Why does my bibb taste bitter even though it’s close to maturity?
It can, and it’s usually due to uneven moisture, low light, or overcrowding. If leaves turn bitter or the center never fully cups, check whether the bed is drying out between waterings (lettuce is very water-hungry), then confirm you are not under-lighting (window light often provides only a few usable hours). If plants are crowded, thin aggressively to maintain the needed spacing at maturity.
What causes bibb lettuce germination delays that throw off the harvest date?
Because bibb seeds are tiny and need light to germinate, planting deeper than about 1/8 inch, sowing in overly cold soil, or letting the seed bed dry out can all delay germination and push the harvest later. If you miss germination, check soil temperature (roughly 60°F to 65°F is ideal) and moisture, then consider pre-sprouting the next batch to tighten up your schedule.
Does planting too densely really make bibb take longer to mature, or is it just smaller?
Use spacing as a timing tool. If you overcrowd and don’t thin, the heads stay smaller and take longer, often turning the expected harvest window into an extended, frustrating stretch. Thin to about 4 inches apart when seedlings are around 2 inches tall, then thin again to about 8 to 10 inches when they are about 4 inches tall.
Which growing method gives the shortest timeline for full bibb heads?
For the fastest timeline, hydroponics is usually quickest, roughly 45 to 55 days for a full head, with baby leaves sometimes in 15 to 20 days. If you want the next-fastest option with more control than outdoor growing, indoor setups under grow lights typically land around 55 to 65 days.

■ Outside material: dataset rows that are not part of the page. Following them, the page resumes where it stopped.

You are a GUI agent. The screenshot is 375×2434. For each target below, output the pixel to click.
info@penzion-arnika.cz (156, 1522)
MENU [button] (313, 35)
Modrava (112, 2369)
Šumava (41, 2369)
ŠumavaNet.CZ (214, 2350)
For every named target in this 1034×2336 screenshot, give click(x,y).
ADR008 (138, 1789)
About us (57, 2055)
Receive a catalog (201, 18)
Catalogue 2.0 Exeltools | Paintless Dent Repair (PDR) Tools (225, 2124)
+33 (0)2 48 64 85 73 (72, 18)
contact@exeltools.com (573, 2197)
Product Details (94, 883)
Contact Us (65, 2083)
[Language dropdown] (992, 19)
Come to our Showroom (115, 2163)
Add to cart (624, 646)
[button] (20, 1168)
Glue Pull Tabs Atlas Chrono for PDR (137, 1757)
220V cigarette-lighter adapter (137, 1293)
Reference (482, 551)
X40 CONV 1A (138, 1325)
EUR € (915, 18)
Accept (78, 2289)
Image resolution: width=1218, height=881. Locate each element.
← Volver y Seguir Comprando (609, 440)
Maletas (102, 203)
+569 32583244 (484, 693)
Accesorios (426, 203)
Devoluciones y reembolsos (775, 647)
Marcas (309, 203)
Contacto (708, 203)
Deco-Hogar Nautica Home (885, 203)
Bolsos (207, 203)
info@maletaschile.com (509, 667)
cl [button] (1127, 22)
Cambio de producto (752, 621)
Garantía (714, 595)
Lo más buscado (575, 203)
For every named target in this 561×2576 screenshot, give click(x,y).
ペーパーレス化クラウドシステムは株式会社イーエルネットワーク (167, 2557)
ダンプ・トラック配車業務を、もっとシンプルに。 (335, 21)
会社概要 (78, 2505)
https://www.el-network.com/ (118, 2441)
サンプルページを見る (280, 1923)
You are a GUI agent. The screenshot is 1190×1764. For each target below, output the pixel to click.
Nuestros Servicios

The key is consistent temperature and enough light duration, since both directly affect how fast plants progress to cupping.
How can fertilizing (or not fertilizing) affect how long bibb takes to harvest?
It can if you manage nutrients and light correctly. In soil, letting lettuce go pale or stunted often points to low nitrogen or cold stress, and the fix is usually either warming (within reason) or adding a light nitrogen-containing feed on a schedule. In containers, nutrient washout is faster, so a diluted balanced fertilizer every 2 to 3 weeks can help you stay on the earlier side of the timeline.